--- Document passage ---
Highly Porous Silk Fibroin Scaffold Packed in PEGDA/Sucrose Microneedles for Controllable Transdermal Drug Delivery.

Abstract

Polymeric microneedles have attracted increasing attention as a minimally invasive platform for delivering drugs or vaccines in a more patient-friendly manner. However, traditional microfabrication techniques using negative molds with needle-shaped cavities usually require cumbersome centrifugation and vacuum degassing processes, which have restricted the scaled-up mass production of polymeric microneedles. Herein, a novel polydimethylsiloxane (PDMS)-based negative mold with cavities packed with silk fibroin scaffold is developed for rapid fabrication of polymeric microneedles, which comprise primarily the composition of poly(ethylene glycol) diacrylate (PEGDA) and sucrose as the needle matrix. Fibroin scaffolds can instantly adsorb prepolymer solution due to capillary force, and subsequently initiate the formation of microneedles via photoinduced polymerization. Based on three types of model drugs, including Rhodamine B (RhB), indocyanine green (ICG), and doxorubicin (DOX), the fabricated PEGDA/sucrose microneedles can realize effective transdermal delivery and controllable release of therapeutic molecules by regulating the sucrose content. The presented method provides a simple strategy for quick fabrication of polymeric microneedles toward transdermal drug delivery applications.

--- Supplied entries ---

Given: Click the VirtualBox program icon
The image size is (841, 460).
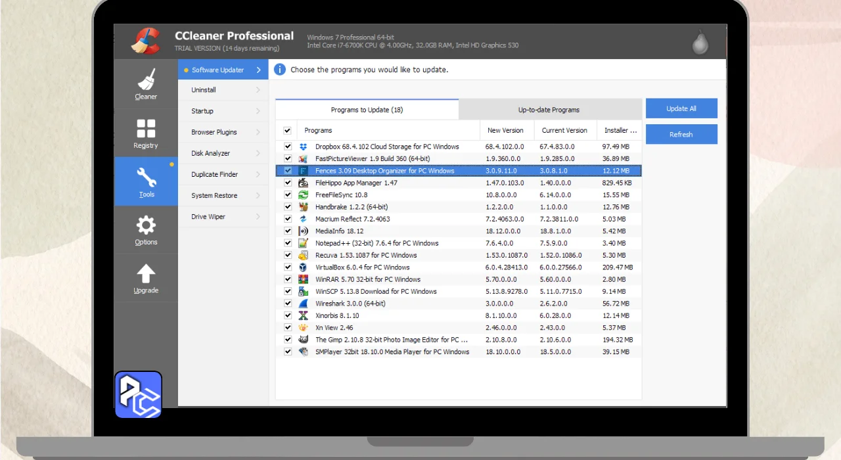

...

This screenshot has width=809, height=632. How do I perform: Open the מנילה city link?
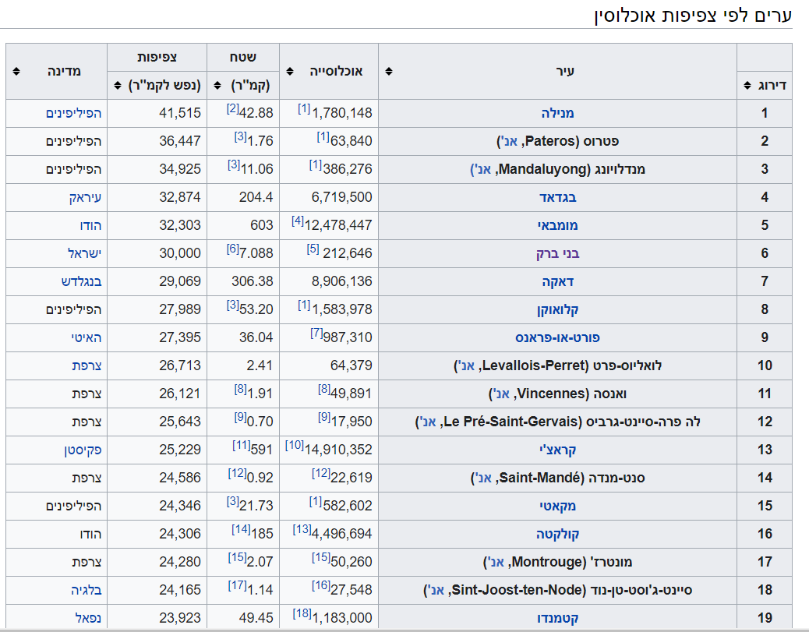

--- Task to carry out ---
Answer from the microneedle abstract above.
(a) Which processes do traditional microfabrication techniques using negative molds with needle-shaped cavities usually require?
(b) Why can the fibroin scaffolds instantly adsorb prepolymer solution?
(c) What is regulated to control the release of therapeutic molecules from the PEGDA/sucrose microneedles?

--- Answer for the task ---
(a) Cumbersome centrifugation and vacuum degassing processes.
(b) Because of capillary force.
(c) The sucrose content.